Targeted screening, using risk factors, should arguably form part of routine optometric and ophthalmic practice. People who should be screened include those with a family history (affected sibling or parent), smokers, and those with an only eye. People with AMD in one eye should already routinely be prescribed the treatment, unless contraindicated. Training issues arise from the AREDS findings. Opticians, optometrists, and ophthalmologists need to be educated into the findings of the study, the categories of early AMD likely to benefit from treatment and the potential for targeted screening.

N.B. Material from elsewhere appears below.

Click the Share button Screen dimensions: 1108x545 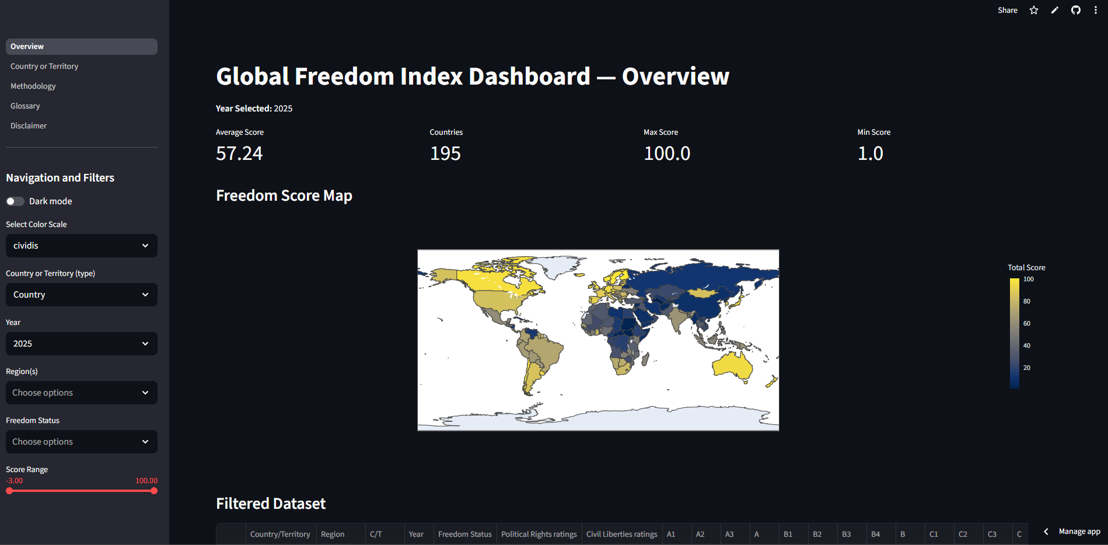[1008, 10]
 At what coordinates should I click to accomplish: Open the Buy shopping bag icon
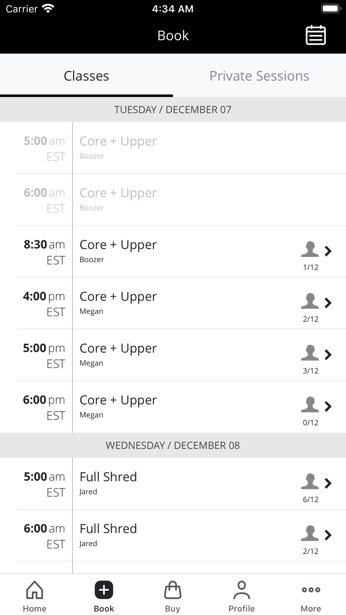coord(173,590)
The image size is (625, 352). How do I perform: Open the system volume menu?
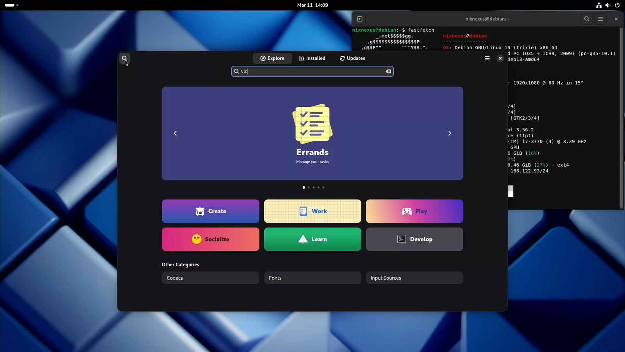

We made use of expert opinion estimations (PM) in the modelling process and AREDS categories 3 and 4 incidence data had to be estimated from the available data. Ideally peer reviewed data would be available for the modelling process.
CONCLUSIONS
AMD is the major cause of severe vision impairment in older, westernised, populations and has a severe impact on the quality of life. Treatments are available, but are often inapplicable for the disease state and can be very expensive. The rates of progression of early to late AMD can be reduced by high dose supplements, but require screening. Targeted screening should arguably be part of routine optometric and ophthalmic practice. Our decision analysis model demonstrated a cost of around £22 800 per QALY gained and suggest the ⩾65 years group to be the most efficient one to screen of the four assessed. Although there are no absolute standards for cost effectiveness, Canadian and now, de facto, American guidelines proposed by Laupacis et al32 put this into the moderate cost effectiveness category. This tends to indicate that an early AMD screening and treatment programme should be further assessed for possible implementation. We hope to have laid the foundations for future work and to have enabled the identification of areas of uncertainty, which can be further studied.
Acknowledgments
We thank Dr Rick Ferris III for kindly providing the neovascular events data from AREDS database.
Abbreviations
AMD, age related macular degeneration
CUA, cost utility analysis
GA, geographic atrophy
QALY, quality adjusted life year
RPE, retinal pigment epithelium
This study was supported by an Initiating Grant from the Westmead Millennium and Save Sight Institutes, University of Sydney.